Mitochondria were isolated from a clonal population of Mfn1-null cells expressing Mfn1^WT-eGFP at endogenous levels (Mfn1-eGFP) or a clonal population of Mfn2-null cells expressing Mfn2-FLAG, or a clonal population of Mfn1-null cells expressing Mfn1-FLAG. Mitochondria were combined in the indicated combinations and incubated with BeF₃ in the presence or absence of GDP. After lysis, immunoprecipitation was performed with α-FLAG magnetic beads. Proteins eluted from the beads were subjected to SDS–PAGE and immunoblotting with α-Mfn1, α-FLAG, α-VDAC, or α-Hsp60, as indicated. Black arrow indicates endogenous Mfn1, white arrowhead indicates Mfn1-Egfp, black arrowhead indicates Mfn2-FLAG, and line indicates Mfn1-FLAG. Input represents 3% of the input and elution represents 37.5% of the immunoprecipitated protein. The molecular weight markers are shown in kD on the left.

Figure 5.. Mfn2 hinge 1-proximal variants have altered nucleotide-dependent assembly.
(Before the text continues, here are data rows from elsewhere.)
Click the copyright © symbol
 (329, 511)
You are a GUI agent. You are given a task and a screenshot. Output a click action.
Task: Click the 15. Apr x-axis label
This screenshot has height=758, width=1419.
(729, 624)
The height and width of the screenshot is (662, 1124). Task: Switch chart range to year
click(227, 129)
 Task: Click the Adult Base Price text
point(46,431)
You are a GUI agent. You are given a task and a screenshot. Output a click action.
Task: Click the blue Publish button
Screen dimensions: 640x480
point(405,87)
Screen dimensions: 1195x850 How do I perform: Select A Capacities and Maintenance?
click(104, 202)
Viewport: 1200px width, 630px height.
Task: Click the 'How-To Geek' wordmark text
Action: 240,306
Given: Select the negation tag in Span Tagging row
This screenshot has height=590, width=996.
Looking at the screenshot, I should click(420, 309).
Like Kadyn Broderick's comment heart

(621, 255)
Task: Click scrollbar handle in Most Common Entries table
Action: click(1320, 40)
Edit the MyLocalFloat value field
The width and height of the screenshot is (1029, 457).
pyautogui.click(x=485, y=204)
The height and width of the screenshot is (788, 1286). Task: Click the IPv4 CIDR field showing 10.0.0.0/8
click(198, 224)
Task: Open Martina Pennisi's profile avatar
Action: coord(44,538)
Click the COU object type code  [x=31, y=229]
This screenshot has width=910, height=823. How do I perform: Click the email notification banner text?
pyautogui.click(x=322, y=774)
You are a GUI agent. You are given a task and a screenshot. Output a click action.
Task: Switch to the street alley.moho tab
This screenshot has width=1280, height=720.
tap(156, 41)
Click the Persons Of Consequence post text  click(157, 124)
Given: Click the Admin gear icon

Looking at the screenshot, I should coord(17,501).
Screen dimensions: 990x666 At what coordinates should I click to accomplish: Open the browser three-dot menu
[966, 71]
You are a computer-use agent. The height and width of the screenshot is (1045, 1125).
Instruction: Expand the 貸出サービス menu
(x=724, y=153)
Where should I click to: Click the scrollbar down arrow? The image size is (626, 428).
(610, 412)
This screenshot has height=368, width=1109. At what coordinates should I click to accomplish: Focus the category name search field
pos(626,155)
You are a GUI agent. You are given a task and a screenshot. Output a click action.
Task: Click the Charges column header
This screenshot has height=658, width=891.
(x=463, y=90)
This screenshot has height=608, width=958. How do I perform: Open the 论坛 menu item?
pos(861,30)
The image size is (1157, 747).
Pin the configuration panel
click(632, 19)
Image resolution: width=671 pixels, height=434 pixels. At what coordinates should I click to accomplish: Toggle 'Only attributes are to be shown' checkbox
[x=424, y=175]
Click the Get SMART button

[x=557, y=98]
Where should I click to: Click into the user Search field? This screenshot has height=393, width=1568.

(A) Mitochondria were isolated from clonal populations of Mfn2-null MEFs expressing the indicated Mfn2 variant. Mitochondria were either untreated or incubated with 2 mM GTP or 2 mM GMPPNP as indicated before lysis and separation by BN-PAGE followed by immunoblotting with anti-FLAG antibody. Arrow indicates predicted dimer, closed arrowhead indicates ∼320-kD species, and open arrowhead indicates ∼450-kD species. Asterisk (*) indicates nonspecific signal. Approximate molecular weights are in kD on the left. (B) Quantification of proportion of the total protein observed in the ~320 or ~450-kD band after treatment with GMPPNP (filled arrowhead). Error bars indicate mean + SD from at least three independent experiments and the statistical significance were determined by paired t test analysis between the indicated data and wild type (*P < 0.05). (C) Mitochondria were prepared as in (A) and incubated with 2 mM GMPPNP with or without 1 μM recombinant purified Bax. Arrow indicates predicted dimer, closed arrowhead indicates ∼320-kD species, and open arrowhead indicates ∼450-kD species. Asterisk (*) indicates nonspecific signal. Approximate molecular weights are in kD on the left. (D) Quantification of proportion of the total protein observed in the ∼320-kD band. Error bars indicate mean + SD from at least three independent experiments and the statistical significance were determined by paired t test analysis between the indicated data and wild type (*P < 0.05).

Figure S6.. Structural model of the positions of hinge amino acid substitutions associated with CMT2A.

Structural models of the predicted closed structure of Mfn2 based on the crystal structure of the structurally related protein BDLP with GDP (PDB 2J69). The GTPase domain is green, HB1 is blue, HB2 is red, the transmembrane (TM) domain is grey, and Loops 1/2 are purple. (A) The positions of C390 and L710 are indicated in orange and labeled. (B) The positions of S378 and L710 are indicated in orange and labeled. Structural prediction performed by I-TASSER server (Zhang, 2009; Yang & Zhang, 2015).

Figure 6.. Mfn2 variants with substitutions in both HB1 and HB2 are defective for fusion in Mfn2-null cells.

(A) Representative images of mitochondrial networks in Mfn2-null MEFs expressing the indicated Mfn2-mNeonGreen variant. Mitochondria were stained with MitoTracker Red CMXRos and visualized by fluorescence microscopy. Images represent a maximum intensity projection. Scale bars = 5 μm. (B) Quantification of mitochondrial morphology of cells represented in (A). Error bars indicate mean + SD from at least three independent experiments and the statistical significance was determined by paired t test analysis between the indicated data and wild type (*P < 0.05) or between the indicated data and Mfn2^S378P/L710P (†P < 0.05).